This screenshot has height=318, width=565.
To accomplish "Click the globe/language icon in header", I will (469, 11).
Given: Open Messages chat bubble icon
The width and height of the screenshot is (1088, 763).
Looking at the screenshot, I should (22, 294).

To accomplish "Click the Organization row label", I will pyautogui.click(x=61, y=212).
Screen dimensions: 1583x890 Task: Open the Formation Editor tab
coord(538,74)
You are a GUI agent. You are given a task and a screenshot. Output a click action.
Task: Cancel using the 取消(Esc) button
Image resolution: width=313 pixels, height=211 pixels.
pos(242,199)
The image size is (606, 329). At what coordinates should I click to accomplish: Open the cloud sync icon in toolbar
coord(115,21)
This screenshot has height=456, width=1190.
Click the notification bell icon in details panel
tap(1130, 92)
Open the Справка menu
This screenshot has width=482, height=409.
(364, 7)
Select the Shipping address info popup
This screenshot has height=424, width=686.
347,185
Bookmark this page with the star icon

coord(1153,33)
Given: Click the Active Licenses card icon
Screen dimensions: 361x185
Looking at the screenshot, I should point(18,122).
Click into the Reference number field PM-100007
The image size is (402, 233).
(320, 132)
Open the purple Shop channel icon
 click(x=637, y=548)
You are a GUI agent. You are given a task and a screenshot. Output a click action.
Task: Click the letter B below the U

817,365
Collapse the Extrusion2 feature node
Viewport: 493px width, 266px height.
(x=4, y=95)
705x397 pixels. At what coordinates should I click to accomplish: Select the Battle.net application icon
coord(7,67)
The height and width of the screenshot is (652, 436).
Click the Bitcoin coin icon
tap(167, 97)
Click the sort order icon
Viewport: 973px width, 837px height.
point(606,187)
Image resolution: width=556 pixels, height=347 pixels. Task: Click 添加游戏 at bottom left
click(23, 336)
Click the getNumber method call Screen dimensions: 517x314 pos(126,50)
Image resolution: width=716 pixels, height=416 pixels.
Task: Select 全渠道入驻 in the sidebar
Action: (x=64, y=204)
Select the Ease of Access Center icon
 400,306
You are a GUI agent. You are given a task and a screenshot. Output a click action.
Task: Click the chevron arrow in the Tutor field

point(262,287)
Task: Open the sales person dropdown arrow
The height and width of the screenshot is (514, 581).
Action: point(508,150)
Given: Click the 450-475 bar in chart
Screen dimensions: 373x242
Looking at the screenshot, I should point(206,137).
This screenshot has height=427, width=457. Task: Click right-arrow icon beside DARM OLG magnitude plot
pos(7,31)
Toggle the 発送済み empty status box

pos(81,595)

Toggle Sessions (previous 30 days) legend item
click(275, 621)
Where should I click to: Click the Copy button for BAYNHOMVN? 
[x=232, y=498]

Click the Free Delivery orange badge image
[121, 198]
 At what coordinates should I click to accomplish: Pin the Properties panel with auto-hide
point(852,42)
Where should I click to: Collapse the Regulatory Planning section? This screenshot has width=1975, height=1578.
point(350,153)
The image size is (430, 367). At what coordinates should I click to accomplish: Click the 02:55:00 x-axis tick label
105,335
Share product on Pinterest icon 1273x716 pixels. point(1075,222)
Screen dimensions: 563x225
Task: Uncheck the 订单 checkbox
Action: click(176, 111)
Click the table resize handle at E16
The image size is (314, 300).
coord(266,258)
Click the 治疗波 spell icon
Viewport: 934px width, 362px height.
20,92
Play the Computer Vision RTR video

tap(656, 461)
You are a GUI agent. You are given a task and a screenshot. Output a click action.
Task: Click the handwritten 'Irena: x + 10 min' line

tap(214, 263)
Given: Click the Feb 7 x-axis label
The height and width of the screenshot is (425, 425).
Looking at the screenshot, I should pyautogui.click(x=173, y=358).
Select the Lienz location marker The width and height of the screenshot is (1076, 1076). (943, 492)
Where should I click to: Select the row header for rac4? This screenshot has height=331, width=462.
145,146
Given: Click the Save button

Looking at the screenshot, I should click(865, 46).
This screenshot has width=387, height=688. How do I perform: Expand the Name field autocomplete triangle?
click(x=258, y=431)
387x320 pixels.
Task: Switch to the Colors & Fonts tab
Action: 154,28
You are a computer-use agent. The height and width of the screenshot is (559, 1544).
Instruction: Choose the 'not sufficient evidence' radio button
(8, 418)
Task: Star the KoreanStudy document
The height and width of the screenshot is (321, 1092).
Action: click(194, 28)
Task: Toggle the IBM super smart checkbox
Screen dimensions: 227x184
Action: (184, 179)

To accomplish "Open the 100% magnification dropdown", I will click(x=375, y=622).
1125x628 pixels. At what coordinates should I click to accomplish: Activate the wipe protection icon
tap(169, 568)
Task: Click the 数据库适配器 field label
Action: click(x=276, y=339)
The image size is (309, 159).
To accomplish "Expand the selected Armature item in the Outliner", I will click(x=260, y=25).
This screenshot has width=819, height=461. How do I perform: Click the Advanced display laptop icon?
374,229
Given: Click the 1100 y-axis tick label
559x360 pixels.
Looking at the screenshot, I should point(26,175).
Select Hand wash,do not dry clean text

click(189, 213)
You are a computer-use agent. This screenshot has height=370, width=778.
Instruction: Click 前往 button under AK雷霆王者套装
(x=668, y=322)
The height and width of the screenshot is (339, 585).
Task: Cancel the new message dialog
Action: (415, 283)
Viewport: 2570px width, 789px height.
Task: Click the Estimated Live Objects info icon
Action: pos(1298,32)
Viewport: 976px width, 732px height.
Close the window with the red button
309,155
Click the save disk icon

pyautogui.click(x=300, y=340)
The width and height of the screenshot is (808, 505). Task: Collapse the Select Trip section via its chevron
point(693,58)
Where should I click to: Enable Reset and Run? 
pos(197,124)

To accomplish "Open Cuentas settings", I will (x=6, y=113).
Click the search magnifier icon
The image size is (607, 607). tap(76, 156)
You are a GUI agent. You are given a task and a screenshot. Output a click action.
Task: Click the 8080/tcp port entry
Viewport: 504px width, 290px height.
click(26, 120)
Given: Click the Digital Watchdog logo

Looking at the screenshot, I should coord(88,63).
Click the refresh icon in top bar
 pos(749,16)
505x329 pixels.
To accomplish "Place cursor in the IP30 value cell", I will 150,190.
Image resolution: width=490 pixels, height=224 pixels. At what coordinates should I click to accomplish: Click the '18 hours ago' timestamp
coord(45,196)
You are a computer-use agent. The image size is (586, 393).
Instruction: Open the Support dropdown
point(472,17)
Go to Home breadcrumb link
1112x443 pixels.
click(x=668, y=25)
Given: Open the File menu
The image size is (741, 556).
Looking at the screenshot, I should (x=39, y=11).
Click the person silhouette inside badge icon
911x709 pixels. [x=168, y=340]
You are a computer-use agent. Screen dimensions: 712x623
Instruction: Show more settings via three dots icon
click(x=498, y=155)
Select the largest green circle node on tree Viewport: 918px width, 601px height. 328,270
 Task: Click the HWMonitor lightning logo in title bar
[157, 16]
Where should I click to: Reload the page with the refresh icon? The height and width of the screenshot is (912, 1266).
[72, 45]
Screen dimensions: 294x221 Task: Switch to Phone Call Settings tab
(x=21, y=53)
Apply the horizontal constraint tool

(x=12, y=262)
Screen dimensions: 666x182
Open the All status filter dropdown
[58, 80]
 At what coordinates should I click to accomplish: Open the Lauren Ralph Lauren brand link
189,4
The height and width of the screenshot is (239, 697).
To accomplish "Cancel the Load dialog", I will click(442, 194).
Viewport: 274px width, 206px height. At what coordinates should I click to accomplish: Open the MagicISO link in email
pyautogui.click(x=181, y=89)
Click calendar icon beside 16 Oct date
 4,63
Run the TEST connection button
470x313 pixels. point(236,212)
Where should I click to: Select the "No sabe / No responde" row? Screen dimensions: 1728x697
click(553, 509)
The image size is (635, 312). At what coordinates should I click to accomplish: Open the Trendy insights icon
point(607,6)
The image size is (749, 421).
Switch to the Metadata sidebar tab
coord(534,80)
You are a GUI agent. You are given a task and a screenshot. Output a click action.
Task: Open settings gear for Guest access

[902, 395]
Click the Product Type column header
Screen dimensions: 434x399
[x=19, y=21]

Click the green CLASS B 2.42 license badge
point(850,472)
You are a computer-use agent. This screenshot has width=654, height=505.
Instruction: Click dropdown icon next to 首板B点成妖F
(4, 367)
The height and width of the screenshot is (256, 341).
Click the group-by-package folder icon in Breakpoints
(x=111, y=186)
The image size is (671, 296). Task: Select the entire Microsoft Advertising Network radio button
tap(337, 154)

- Work instructions:
Write out the records verbatim, starting at the line that contains "The width and height of the screenshot is (808, 505)." and ending at the line that contains "(x=12, y=262)".

- Solution for this task:
The width and height of the screenshot is (808, 505). Task: Collapse the Select Trip section via its chevron
point(693,58)
Where should I click to: Enable Reset and Run? 
pos(197,124)

To accomplish "Open Cuentas settings", I will (x=6, y=113).
Click the search magnifier icon
The image size is (607, 607). tap(76, 156)
You are a GUI agent. You are given a task and a screenshot. Output a click action.
Task: Click the 8080/tcp port entry
Viewport: 504px width, 290px height.
click(26, 120)
Given: Click the Digital Watchdog logo

Looking at the screenshot, I should coord(88,63).
Click the refresh icon in top bar
 pos(749,16)
505x329 pixels.
To accomplish "Place cursor in the IP30 value cell", I will 150,190.
Image resolution: width=490 pixels, height=224 pixels. At what coordinates should I click to accomplish: Click the '18 hours ago' timestamp
coord(45,196)
You are a computer-use agent. The image size is (586, 393).
Instruction: Open the Support dropdown
point(472,17)
Go to Home breadcrumb link
1112x443 pixels.
click(x=668, y=25)
Given: Open the File menu
The image size is (741, 556).
Looking at the screenshot, I should (x=39, y=11).
Click the person silhouette inside badge icon
911x709 pixels. [x=168, y=340]
You are a computer-use agent. Screen dimensions: 712x623
Instruction: Show more settings via three dots icon
click(x=498, y=155)
Select the largest green circle node on tree Viewport: 918px width, 601px height. 328,270
 Task: Click the HWMonitor lightning logo in title bar
[157, 16]
Where should I click to: Reload the page with the refresh icon? The height and width of the screenshot is (912, 1266).
[72, 45]
Screen dimensions: 294x221 Task: Switch to Phone Call Settings tab
(x=21, y=53)
Apply the horizontal constraint tool

(x=12, y=262)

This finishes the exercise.